Australia's three gold medals - the men's and women's fours rowing crews and Ariarne Titmus in the 200m freestyle - in one hectic hour equalled the team's record for the most gold medals in a single day, set at the 2008 Games in Beijing with two sailing golds and one in triathlon on day 10.

A couple of huge hopes loom in the swimming finals on Thursday.

Kyle Chalmers defends his 100m freestyle title from Rio, with his biggest challengers being American Caeleb Dressel and Russian Kliment Kolesnikov. Chalmers will look to swoop from lane seven after qualifying sixth fastest.

There's hardly been a warmer favourite for gold than the women's 4x200m freestyle relay.

Australia's 'B team' easily qualified fastest for the final as Mollie O'Callaghan, Meg Harris, Brianna Throssell and Tamsin Cook clocked a time of 7:44.61 to comfortably win their heat.

Australia look unstoppable for gold, with a trio of stars - Titmus, Emma McKeon and Madi Wilson – to almost certainly come into the team.

The Aussies look a strong chance to challenge their own world record, set at the 2019 world championships, just days after the 4x100m freestyle team blitzed the field on their way to gold and a new world record.

Zac Stubblety-Cook qualified fastest for the 200m breaststroke final and the 22-year-old's qualifying time of 2:07.35 means he isn't under the radar anymore.

In Thursday's other finals, Jack McLoughlin (800m freestyle) and Brianna Throssell (200m butterfly) will start as outsiders.

Emma McKeon will be back in the pool for the semi-finals of the 100m freestyle.

McKeon broke the Olympic record in the heats with a time of 52.13.

"I'm pretty happy with that, an Olympic record is pretty cool," she said.

Emma McKeon of Australia competes in the 100m freestyle heats. (Getty)

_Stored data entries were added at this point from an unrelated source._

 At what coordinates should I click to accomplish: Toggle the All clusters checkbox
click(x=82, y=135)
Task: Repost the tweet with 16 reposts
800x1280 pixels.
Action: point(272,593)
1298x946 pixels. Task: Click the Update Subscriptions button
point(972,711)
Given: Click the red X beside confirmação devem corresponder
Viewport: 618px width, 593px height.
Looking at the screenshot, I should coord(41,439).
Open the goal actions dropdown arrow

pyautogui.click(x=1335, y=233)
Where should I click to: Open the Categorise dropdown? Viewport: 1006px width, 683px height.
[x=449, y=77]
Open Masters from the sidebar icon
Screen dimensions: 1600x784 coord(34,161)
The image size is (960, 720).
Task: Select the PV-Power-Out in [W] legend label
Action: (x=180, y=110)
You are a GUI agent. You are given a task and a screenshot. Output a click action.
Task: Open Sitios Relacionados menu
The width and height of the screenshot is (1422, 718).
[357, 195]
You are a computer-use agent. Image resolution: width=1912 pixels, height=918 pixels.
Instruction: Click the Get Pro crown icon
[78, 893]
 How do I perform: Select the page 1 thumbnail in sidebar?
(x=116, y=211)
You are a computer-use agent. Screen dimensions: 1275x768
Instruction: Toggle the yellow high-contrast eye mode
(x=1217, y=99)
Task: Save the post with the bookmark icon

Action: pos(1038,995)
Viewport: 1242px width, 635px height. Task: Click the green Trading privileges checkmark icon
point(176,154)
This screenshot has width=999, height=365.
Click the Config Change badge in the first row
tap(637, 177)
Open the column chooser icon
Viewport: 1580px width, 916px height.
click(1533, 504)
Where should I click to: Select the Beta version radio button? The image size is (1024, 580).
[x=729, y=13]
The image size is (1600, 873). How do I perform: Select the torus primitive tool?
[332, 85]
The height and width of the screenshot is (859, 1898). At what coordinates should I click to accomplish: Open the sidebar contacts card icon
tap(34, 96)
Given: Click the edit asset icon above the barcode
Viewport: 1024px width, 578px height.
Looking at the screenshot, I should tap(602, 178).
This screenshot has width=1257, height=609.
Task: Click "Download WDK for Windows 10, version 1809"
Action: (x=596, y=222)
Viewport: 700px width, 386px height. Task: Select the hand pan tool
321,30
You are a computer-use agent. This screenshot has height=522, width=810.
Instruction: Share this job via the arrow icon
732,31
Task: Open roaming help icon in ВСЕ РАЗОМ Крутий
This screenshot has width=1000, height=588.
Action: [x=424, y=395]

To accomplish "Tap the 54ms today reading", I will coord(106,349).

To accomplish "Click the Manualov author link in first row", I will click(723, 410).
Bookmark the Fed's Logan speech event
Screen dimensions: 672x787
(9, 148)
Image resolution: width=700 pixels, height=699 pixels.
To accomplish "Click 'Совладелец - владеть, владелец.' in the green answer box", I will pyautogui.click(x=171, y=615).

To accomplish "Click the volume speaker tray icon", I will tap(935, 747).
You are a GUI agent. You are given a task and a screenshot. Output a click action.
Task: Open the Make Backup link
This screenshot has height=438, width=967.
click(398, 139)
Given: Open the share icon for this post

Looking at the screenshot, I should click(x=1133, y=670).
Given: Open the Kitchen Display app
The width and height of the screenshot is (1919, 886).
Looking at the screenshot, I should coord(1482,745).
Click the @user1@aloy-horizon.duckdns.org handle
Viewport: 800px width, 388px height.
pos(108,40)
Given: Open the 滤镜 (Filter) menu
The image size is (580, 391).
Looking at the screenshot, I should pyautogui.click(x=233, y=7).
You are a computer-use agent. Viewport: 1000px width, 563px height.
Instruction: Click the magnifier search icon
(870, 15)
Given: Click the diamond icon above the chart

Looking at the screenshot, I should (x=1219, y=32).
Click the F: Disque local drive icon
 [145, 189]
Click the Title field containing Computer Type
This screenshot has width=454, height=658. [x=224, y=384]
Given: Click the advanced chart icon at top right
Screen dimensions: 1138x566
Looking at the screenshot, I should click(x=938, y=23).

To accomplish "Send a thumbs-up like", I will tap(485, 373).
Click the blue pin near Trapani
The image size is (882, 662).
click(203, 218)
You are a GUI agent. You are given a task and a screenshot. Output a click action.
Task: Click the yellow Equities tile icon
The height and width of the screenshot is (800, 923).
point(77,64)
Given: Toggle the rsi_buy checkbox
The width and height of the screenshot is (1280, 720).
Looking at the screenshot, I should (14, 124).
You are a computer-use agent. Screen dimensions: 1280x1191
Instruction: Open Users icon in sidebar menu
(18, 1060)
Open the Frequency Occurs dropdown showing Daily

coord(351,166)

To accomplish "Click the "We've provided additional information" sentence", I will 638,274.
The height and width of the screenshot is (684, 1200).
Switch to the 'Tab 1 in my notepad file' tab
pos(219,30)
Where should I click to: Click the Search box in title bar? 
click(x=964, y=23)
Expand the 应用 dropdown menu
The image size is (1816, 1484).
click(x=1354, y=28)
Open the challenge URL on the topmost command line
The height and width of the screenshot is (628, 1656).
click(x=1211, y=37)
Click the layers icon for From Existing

Fellow Aussie Cate Campbell will line up in the other semi having swum a slick 52.80s.

Aussie Brendon Smith, who won bronze in the 400m individual medley in Tokyo, missed out on a place in the semis of the 200m IM.

But compatriot Mitch Larkin got through, winning his heat in a time of 1:57.50 by out-touching 35-year-old Hungarian legend Laszlo Cech.

Smith was second in his heat in a time of 1:58.57 but it wasn't enough to qualify for Thursday's semi-finals.

Jenna Strauch progressed through to the 200m breaststroke semi-finals after finishing third in her heat with a time of 2:23.30.

"I hope I can just keep up the Australian breaststroke legacy for all," Strauch said when asked about her idol Leisel Jones after qualification.

Ariarne Titmus of Team Australia reacts after winning the gold medal in the Women's 200m Freestyle. (Getty)

However, it's was heartache for fellow Aussie breaststroker Abbey Harkin who was not fast enough to progress with a time of 2:24:41.

Australian debutant Tristan Hollard qualified for the men's 200m backstroke semi-finals after finishing fourth in his heat.

Hollard hit the wall in a time of 1:57.24, which listed him as 10th fastest overall and good enough to progress to the semis.